Later I sit on the terrace with mounds of fruit in different containers and stone the cherries. I am plugged into my i-pod listening to a podcast on pastoral literature which makes me think of 17th c painting, French pastoral scenes with shepherdesses wearing white wigs and sweeping dresses with huge blue bows and ribbons attached to their crooks.

I sit there for hours,  juice squirting into my face onto my arms and shoulders; its in my hair and down my cleavage. We have masses of fruit. Yet I still glance towards the top of the cherry tree ,tantalised by the fruit I cannot reach, whic peeps out from green leaves beckoning to the crows.

We weigh the fruit and put into our huge copper preserving pan with lemon juice.It heats slowly, we stir slowly,breaking up the cherries.We use  my mum’s old recipe written out by hand in German. We stir and break up the cherries, already there is liquid, we let it reduce in the pan and then pour in the pectin sugar. The tension rises. Will it set? Bubble bubble toil and trouble, we stir until the gloop has  a rich dark  colour. The edge of the bubbles are purple, .these are morello cherries ,sharp, tart and delicious bubbling in a hot mass in our copper pan.

Whilst J stirs I sterilise the jars , pouring boiling water over them ready to be filled.

We have to do it twice,the first time it didn’t set. We poured the mass of syrop and broken cherries back, boiled it up again to reduce it more and tried again.
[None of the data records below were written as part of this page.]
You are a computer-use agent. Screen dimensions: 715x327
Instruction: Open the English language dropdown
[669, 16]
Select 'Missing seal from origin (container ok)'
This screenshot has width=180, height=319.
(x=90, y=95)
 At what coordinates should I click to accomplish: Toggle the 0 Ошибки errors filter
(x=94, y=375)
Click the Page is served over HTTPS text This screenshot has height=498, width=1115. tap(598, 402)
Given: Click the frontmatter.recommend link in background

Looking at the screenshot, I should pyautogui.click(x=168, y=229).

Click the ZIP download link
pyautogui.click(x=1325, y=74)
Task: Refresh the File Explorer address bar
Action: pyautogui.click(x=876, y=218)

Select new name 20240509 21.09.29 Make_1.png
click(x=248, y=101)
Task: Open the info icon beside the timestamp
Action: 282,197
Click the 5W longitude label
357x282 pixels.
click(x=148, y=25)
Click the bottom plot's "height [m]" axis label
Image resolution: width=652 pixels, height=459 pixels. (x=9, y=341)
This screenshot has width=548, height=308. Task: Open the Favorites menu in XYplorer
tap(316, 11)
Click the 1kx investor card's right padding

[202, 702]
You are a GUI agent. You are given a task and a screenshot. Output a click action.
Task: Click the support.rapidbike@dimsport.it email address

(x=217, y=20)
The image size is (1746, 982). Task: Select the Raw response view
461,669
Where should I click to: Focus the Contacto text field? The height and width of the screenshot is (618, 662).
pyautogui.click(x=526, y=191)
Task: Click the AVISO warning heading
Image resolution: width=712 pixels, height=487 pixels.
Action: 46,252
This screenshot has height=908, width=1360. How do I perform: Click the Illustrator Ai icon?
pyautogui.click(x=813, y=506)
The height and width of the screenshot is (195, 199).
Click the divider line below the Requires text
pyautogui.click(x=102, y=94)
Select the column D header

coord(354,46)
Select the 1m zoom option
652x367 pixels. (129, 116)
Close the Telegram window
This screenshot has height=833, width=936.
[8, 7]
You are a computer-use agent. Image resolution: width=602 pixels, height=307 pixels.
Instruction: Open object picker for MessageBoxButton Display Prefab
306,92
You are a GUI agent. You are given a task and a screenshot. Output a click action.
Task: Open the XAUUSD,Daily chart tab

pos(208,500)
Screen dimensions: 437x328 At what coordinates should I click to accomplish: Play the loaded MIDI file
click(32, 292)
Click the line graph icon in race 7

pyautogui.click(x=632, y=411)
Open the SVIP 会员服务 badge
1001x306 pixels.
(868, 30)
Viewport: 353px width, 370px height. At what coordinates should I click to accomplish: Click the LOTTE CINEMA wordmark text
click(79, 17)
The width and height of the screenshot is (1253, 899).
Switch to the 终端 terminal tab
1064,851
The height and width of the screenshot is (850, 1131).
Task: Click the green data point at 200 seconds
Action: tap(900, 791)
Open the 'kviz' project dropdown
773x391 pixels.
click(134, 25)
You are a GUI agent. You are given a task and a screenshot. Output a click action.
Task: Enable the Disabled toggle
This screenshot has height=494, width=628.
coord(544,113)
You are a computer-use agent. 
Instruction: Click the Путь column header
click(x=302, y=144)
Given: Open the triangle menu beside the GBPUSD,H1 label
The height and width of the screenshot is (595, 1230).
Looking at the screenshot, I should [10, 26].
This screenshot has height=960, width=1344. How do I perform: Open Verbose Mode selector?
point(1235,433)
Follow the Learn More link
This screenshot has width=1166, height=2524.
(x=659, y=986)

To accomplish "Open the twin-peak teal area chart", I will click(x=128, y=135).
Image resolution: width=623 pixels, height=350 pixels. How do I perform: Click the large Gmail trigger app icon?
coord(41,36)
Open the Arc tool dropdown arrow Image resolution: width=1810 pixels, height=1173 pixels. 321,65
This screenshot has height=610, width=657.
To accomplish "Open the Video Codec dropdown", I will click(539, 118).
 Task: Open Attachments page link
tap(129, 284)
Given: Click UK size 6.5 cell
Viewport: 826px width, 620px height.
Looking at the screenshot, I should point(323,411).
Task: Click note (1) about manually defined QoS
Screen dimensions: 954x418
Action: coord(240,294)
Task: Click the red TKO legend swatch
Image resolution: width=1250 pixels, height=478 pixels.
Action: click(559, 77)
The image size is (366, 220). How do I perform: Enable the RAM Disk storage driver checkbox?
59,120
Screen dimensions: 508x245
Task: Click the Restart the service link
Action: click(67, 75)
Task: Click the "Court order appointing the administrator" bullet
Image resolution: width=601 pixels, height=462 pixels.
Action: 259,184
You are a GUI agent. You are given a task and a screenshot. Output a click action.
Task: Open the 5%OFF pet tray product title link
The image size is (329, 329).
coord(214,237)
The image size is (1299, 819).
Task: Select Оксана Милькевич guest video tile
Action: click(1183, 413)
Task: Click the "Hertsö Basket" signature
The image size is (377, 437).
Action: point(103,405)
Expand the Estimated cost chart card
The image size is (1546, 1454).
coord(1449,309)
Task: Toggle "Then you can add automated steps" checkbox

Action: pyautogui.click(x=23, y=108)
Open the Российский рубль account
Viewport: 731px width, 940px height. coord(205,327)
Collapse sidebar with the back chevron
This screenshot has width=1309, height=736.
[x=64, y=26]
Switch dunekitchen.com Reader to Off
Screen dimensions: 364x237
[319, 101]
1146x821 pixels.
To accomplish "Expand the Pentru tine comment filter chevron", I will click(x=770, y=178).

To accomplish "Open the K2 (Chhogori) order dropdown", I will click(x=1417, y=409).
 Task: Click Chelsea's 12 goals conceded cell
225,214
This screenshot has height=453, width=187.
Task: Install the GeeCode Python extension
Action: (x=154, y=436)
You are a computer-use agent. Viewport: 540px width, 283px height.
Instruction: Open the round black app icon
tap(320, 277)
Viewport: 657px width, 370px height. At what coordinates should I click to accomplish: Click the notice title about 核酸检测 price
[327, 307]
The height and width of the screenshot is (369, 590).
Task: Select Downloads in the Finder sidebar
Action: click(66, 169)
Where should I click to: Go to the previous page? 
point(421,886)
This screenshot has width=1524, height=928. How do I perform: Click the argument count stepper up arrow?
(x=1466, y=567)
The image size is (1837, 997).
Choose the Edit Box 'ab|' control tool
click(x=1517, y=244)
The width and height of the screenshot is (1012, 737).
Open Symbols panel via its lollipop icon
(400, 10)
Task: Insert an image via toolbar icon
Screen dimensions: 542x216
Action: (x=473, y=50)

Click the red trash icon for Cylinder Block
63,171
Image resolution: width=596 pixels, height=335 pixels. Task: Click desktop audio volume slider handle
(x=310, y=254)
We tested by putting some liquid on to a cold plate, anxiously waiting to see if a skin forms, how much it slides down the plate until we decide its there, its setting, its on its way to be jam.

The boy next door came in the afternoon and hooked his little basket on a branch of our cherry tree to pick the higher fruit,we couldn't reach. I longed for him to climb to the summit but he carefully placed his ladder against the tree and climbed as far as he could,  but none of us reached to the sky.

I stoned again as the evening shadows lengthened in the field, we cooked bubbling liquid as darkness fell and a storm rose in the sky.

Today we stand proudly counting the jars of cherry jam, their lids tightly sealed in rows ready to be labelled.

They will be presents for the people we love, their favourite jam,

I look out of the window, the cherries are still there at the top of the tree. I look out at our field, and dream of a cherry orchard, watching  the grey mists covering it in the winter-time.